Durante l’attacco alla Corte Suprema, i bolsonaristi hanno rubato una copia della Costituzione del 1988, come mostrano i video sui social network. La copia si trovava nell’edificio della sede del Tribunale. È stata rimossa e portata in Praca dos Tres Poderes. Secondo O Globo, l’edizione originale della Magna Carta, conservata nel museo della Corte Suprema, è invece intatta e non è stata vandalizzata. Il museo si trova nei sotterranei del Tribunale e i manifestanti non ci sono entrati. I video mostrano il momento in cui un sostenitore di Bolsonaro si arrampica sulla scultura A Justiça, di Alberto Ceschiatti, e si impossessa del libro.

L’esercito ferma la polizia

Intanto l’esercito brasiliano impedisce alla polizia l’ingresso a Brasilia nell’area dove sono accampati molti seguaci dell’ex presidente.
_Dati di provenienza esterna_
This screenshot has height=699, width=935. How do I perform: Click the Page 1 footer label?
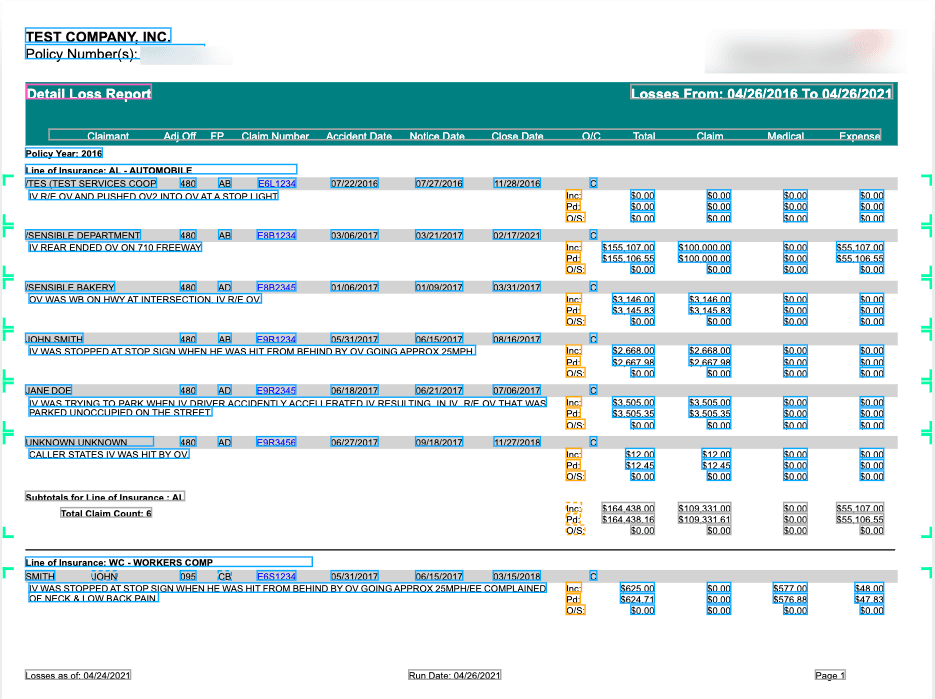pos(830,676)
Secondo la pagina online del quotidiano Folha de S. Paulo i militari hanno sbarrato la strada agli agenti che volevano entrare nella zona dove erano accampati gli autori dell’attacco con carri armati. Diversi veicoli della polizia, aggiunge il giornale, erano giunti all’ingresso della zona che si trova davanti al quartier generale dell’esercito, ma sono stati fermati. Le autorità locali hanno organizzato una riunione con responsabili militari, a cui partecipa anche Ricardo Capelli, designato da Lula come responsabile dell’intervento del governo federale nel distretto di Brasilia. Il quartier generale dell’esercito si trova nel Settore militare urbano (Smu), area di responsabilità esclusiva militare.

Lo sgombero

Ma l’esercito e la polizia militare del Distretto federale di Brasilia inizieranno a breve lo sgombero dei manifestanti che sono ancora accampati a Brasilia. I dettagli dell’operazione che dovrebbe svolgersi proprio oggi sono stati discussi nella notte in un incontro con i ministri Jose’ Mucio (Difesa), Flavio Dino (Giustizia) e Rui Costa (Casa civile) con il comandante della Esercito, Julio Cesar Arruda, nel Comando Militare di Planalto. I bolsonaristi però hanno rubato armi da fuoco conservate nel gabinetto di sicurezza istituzionale, nel palazzo presidenziale di Planalto. Il ministro delle Comunicazioni sociali Paulo Pimenta ha mostrato in un video due casse di armi da fuoco vuote, sopra un divano parzialmente bruciato. Il vice Wadih Damous, che ha accompagnato il ministro nel tour, ha sottolineato che i ladri «avevano informazioni» su quanto custodito in quell’ufficio, dal momento che hanno preso armi, munizioni e documenti.